Así como María fue protegida del pecado original por la gracia de Dios, ella también fue protegida de la decadencia de la tumba por esa misma gracia.
El 8 de diciembre de 1854, el Papa Pío IX definió el dogma de la Inmaculada Concepción, la doctrina de que Dios Padre eligió y preparó a una Madre para su Hijo unigénito que estaba “siempre absolutamente libre de toda mancha de pecado, toda justa y perfecta” y quien “poseería esa plenitud de santa inocencia y santidad que, bajo Dios, uno ni siquiera puede imaginar nada más grande... ”
El 1 de noviembre de 1950, el Papa Pío XII declaró como dogma la Asunción de la Santísima Virgen. Su Constitución Apostólica, Munificentissimus señaló la conexión entre los dos dogmas marianos, afirmando que los dos “están más estrechamente vinculados entre sí”. Decía que Dios no suele “conceder a los justos el pleno efecto de la victoria sobre la muerte hasta que haya llegado el fin de los tiempos”, pero lo hizo con la Asunción, “y como resultado, ella no estaba sujeta a la ley de permanecer en la corrupción del sepulcro, y no tuvo que esperar hasta el fin de los tiempos para la redención de su cuerpo”. ¿Qué significa esto? Que así como María fue protegida del pecado original por la gracia de Dios, ella también fue protegida de la decadencia de la tumba por esa misma gracia.

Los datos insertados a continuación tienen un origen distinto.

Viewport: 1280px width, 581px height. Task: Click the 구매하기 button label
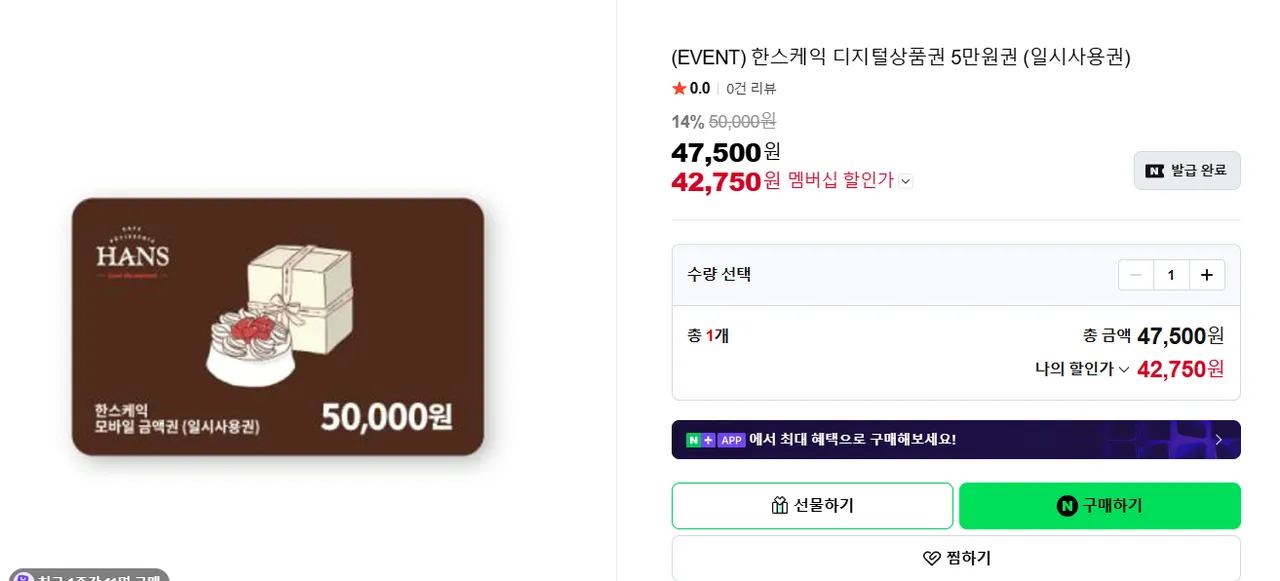point(1112,506)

Pío XII afirmó que la imagen de la mujer vestida de sol, que forma parte de la primera lectura de hoy (Apocalipsis 11: 19a; 12: 1-6a, 10ab), ha sido entendida desde hace mucho tiempo por los “Doctores escolásticos” como “la Asunción de la Virgen Madre de Dios”. La celebración de la Fiesta de la Asunción se remonta al menos al siglo VII tanto en Oriente como en Occidente. Los desarrollos litúrgicos y las percepciones teológicas florecieron desde los siglos VII al IX.
Entre esas percepciones estaba el reconocimiento, como observó Pío XII, de que María, sin pecado y llena de gracia, la vida divina de Dios, fue preservada de manera única de la corrupción y la decadencia física. Su cuerpo, en palabras del padre Reginald Garrigou-Lagrange, OP, “no volvería al polvo sino que sería resucitado en una resurrección anticipada”. Hace la cuidadosa e importante distinción entre la Ascensión de Cristo, que ocurrió por el propio poder de Jesús, y la Asunción de María, quien “fue levantada por Dios al grado de gloria para el cual había sido predestinada”.

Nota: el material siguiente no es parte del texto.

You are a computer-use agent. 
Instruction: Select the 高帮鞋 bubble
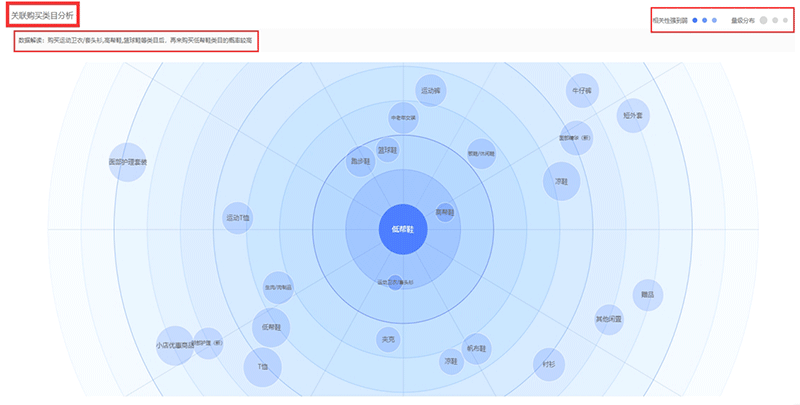tap(445, 212)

Si bien muchos protestantes objetan el dogma de la Asunción (y la Inmaculada Concepción) porque lo ven como una especie de competencia entre Jesús y su Madre, ocurre exactamente lo contrario. El amor de Jesús por María, su perfecto amor por Él y su fiel obediencia al Padre llevan a una conclusión lógica e increíble: “La Asunción de la Santísima Virgen es una participación singular en la Resurrección de su Hijo, y una anticipación de la resurrección de otros cristianos” (Catecismo de la Iglesia Católica, 966).
María, la Madre de Dios, es también Madre de la Iglesia. Ella dio a luz físicamente al único Hijo de Dios que es completamente divino y completamente humano; ahora da a luz espiritual a los hijos e hijas de Dios que, llenos de la vida divina de su Hijo, se hacen plenamente humanos, realmente vivos, verdaderamente divinizados (ver CIC, 963-970; 1988). Pío XII también escribió sobre la Virgen María como la nueva Eva que, “aunque sujeta al nuevo Adán, está más íntimamente asociada con él en esa lucha contra el enemigo infernal que… finalmente resultaría en esa victoria más completa sobre el pecado y muerte…”
La cooperación de María con la obra salvífica de su Hijo es perfecta e íntegra, y la Asunción es un sello de aprobación en su vida de fe humilde y discipulado silencioso. La vieja Eva falló la prueba en el Huerto y, por lo tanto, volvió al polvo. Pero la nueva Eva aceptó voluntariamente la Palabra del Señor, abrazó la voluntad del Padre y correspondió al amor del Espíritu Santo. Ella participó perfectamente de la concepción, la vida y la muerte de su Hijo, y así también participó perfectamente de su Resurrección.